##### 网页摘录 #####

我也遇到了同样的问题。我是2卡并行训练，在第二轮开始时报同样的错，只能跑一个epoch

fppccc · Answer 3 · Fri Jul 19 2024 16:13:12 GMT+0800 (China Standard Time)

分布式训练卡住的原因比较复杂，但主要原因都是在分布式通信时（例如这里的AllReduce操作），不同节点的数据不匹配而无法同步，某些进程会始终等不到需要的数据，直到超时退出。

一般需要在进程间同步的数据主要就是真值标签targets、损失loss_dict、梯度，这些数据的不匹配包括以下原因：

用于训练的数据集存在空标注，或者某些数据增强(例如crop)会导致空标注。遇到空标注的进程会可能会缺少部分损失，导致不同进程计算出的loss_dict不匹配。

模型会根据输入的数据而选择特定的分支进行前向传播，例如进程1走A分支、进程2走B分支，当反向传播时，不同进程的梯度就会不匹配。

训练时DataLoader迭代轮数无法整除(节点数*batch_size)，导致最后一个batch时部分进程分配不到数据，真值标签就会不匹配。

如果是多机多卡，可能节点间的数据通讯存在问题。

我单机多卡对代码测试时并没有出现卡死问题，目前也没有很好的方法去定位究竟是什么原因。能否请您提供跑的数据集、训练配置、日志文件、shell输出，以及代码是在执行到以下哪一个语句卡住的：

loss_dict = model(images, targets)，卡在这可能是数据集的问题

loss.backward()或者optimizer.step()，卡在这可能是我们模型代码的问题

accelerator.reduce(loss_dict, reduction="mean"))，卡在这，数据集或代码的问题都有可能

建议您可以尝试以下解决方法：

检查数据是否存在空标注。

使用单机多卡或不使用分布式训练，看问题是否还会出现。

在每次前向传播后，检查所有参数是否存在为None的梯度，如果有的话请记录下来反馈给我。

换一个pytorch版本。

##### 待处理数据 #####

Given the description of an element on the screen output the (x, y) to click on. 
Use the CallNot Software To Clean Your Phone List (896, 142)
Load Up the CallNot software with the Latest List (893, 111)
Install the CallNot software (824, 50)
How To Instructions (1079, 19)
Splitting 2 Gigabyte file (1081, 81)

#####
##### 待处理数据 #####

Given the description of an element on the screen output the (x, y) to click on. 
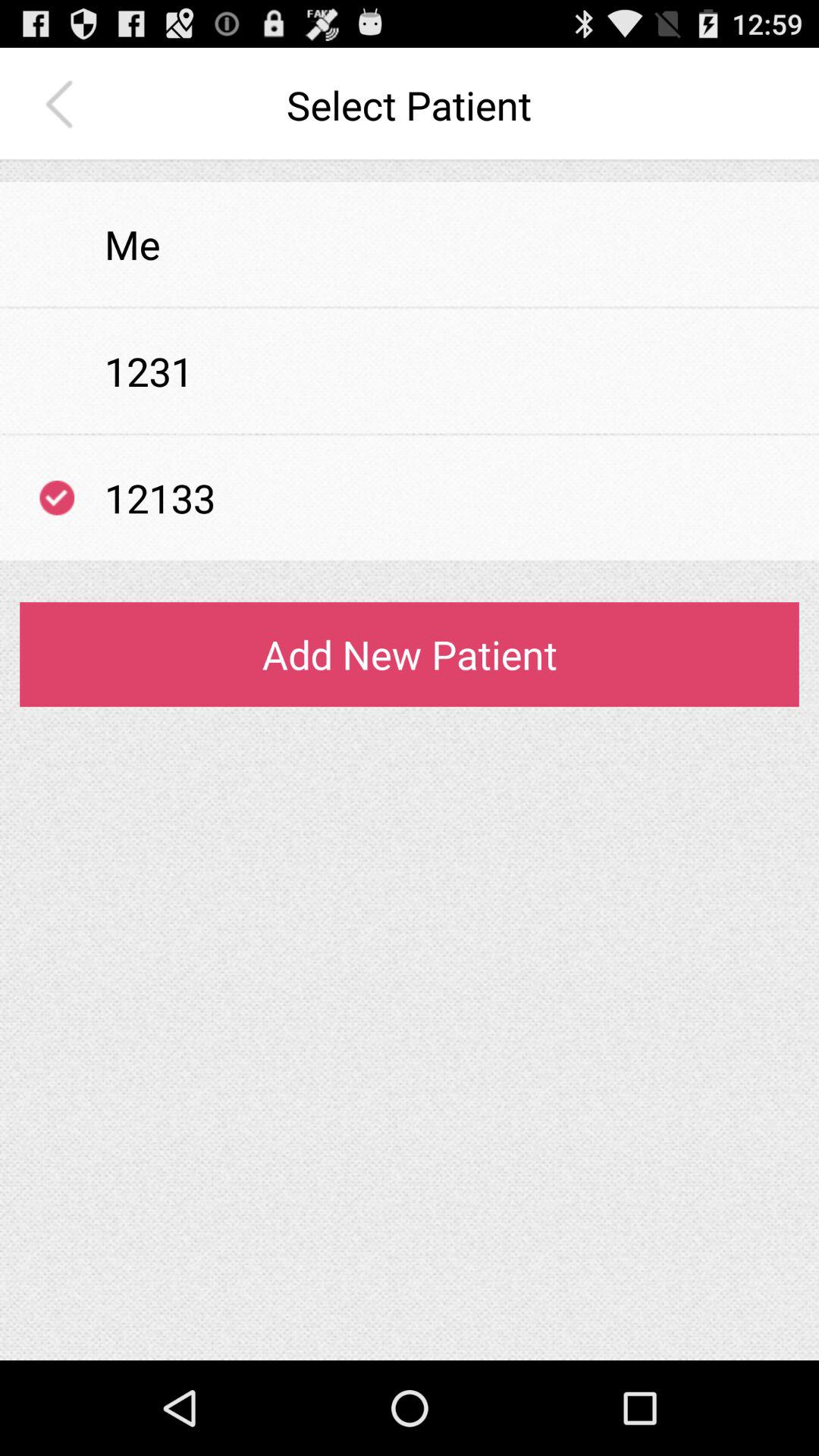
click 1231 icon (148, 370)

#####

**书面指令 1:** 网页摘录中建议尝试了哪些解决方法？请全部列出。
**书面指令 2:** 从待处理数据中提取所有包含字符串"List"的行，并逐行照原样抄出。匹配时区分大小写。

**最终结果 1:**
1. 检查数据是否存在空标注。
2. 使用单机多卡或不使用分布式训练，看问题是否还会出现。
3. 在每次前向传播后，检查所有参数是否存在为None的梯度，如果有的话请记录下来反馈。
4. 换一个pytorch版本。

**最终结果 2:**
Use the CallNot Software To Clean Your Phone List (896, 142)
Load Up the CallNot software with the Latest List (893, 111)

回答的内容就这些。